There were several variations on the story, but none that I have found so far questioned why police detained a 68 year-old man for being on the streets in the rain. A sample from the Daily Telegraph, which refers to more than one phone call though other stories mention only one, from a resident:
"We dispatched a young woman officer. She is 22 and unfortunately she had no idea who Bob Dylan was.
"He was on a walkabout but she wasn’t entirely convinced of his innocence.
"She took him back to the hotel to check his papers, then she called us to check who Bob Dylan was.
"I’m afraid we all fell about laughing. If it was me, I’d have been demanding his autograph not his photo ID.
Suppose he wasn’t Bob Dylan? What about civil liberties? Can a person now be hauled away by cops simply for being out in the rain, or looking suspicious? Why did the police have to be “convinced of his innocence?”
Can I place a phone call and have someone picked up? Can you call the cops and have me picked up? Do I have to show ID to continue my walk? Would that even matter, and make me “innocent?” Grrr.
So far the mainstream press has not asked these questions.
Update: It was pointed out to me that I forgot to say where this happened. It was in Long Branch, NJ.
There are some articles suggesting that Dylan might have been looking for Bruce Springsteen's old home, which was nearby, and was the place where he wrote “Born to Run.”. Apparently Dylan has done this before, just showing up where Neil Young and John Lennon had lived.

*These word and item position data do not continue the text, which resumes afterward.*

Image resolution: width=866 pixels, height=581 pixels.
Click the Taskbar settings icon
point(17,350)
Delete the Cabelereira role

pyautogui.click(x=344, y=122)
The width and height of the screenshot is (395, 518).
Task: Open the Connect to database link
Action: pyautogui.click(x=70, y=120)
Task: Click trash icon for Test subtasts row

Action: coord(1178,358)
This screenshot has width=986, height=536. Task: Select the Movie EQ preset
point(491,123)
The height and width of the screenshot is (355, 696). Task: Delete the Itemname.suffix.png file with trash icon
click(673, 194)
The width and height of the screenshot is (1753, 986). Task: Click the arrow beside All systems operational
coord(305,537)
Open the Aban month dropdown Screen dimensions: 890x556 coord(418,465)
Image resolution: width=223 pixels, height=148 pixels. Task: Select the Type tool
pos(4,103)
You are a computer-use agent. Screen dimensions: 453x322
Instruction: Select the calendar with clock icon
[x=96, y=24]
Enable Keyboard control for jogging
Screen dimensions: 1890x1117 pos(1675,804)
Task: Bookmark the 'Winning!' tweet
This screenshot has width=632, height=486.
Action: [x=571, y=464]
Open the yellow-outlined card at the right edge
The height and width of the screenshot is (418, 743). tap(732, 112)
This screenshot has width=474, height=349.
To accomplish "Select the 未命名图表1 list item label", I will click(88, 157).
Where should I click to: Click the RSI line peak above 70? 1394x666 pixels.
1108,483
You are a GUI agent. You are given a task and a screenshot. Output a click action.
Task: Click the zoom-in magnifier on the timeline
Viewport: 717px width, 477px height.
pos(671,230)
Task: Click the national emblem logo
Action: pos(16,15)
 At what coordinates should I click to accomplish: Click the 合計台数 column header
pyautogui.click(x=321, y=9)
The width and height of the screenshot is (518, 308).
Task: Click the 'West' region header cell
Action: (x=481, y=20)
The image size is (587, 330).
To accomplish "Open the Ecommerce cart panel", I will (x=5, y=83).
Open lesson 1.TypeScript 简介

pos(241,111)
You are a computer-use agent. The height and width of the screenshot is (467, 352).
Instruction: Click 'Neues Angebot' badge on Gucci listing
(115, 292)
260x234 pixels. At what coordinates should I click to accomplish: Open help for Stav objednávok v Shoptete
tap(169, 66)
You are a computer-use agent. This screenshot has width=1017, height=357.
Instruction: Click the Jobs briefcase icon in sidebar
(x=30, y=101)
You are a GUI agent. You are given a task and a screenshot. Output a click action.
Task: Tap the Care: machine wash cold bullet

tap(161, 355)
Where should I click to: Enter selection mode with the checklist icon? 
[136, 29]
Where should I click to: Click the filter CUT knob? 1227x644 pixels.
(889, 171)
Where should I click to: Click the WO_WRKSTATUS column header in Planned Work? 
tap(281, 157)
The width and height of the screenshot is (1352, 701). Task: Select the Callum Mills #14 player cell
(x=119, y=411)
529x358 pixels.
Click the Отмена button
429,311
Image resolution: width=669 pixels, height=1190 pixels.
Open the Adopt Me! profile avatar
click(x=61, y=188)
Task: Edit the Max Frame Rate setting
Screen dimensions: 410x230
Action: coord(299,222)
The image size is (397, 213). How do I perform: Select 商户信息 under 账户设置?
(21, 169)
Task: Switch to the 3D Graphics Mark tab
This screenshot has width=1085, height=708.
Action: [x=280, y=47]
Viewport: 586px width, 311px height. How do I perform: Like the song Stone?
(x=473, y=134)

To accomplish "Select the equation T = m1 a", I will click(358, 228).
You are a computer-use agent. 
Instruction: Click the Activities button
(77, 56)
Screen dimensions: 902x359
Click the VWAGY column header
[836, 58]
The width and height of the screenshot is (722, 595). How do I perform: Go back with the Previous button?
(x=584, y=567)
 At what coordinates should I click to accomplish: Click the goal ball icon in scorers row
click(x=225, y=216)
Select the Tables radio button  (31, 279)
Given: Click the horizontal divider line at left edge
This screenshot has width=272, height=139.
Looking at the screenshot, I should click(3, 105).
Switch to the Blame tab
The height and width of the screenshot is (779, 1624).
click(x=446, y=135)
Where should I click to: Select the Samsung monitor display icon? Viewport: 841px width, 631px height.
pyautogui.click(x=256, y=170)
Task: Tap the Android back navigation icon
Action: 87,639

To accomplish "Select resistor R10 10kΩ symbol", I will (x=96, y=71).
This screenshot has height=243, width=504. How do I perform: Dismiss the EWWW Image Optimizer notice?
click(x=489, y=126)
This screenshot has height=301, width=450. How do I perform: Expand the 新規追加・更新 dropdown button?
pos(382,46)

The stories indicate that he told the police he was with a tour, where he was staying and so forth. For some reason the police officers did not bother to check the story on their radio. They could have found that he was telling the truth very quickly. In any case, the civil liberties issue of whether he should have been picked up or not seems to be a discussion to be found only in the blogs.
Those questions haven't been asked because all of those actions are indeed allowed.
Merely looking like a suspicious person is legal reason enough for police to request ID. This does not violate any search and seizure laws.
Looking suspicious is indeed probable cause for questioning, ID confirmation and possibly determining that some criminal violation is or has taken place.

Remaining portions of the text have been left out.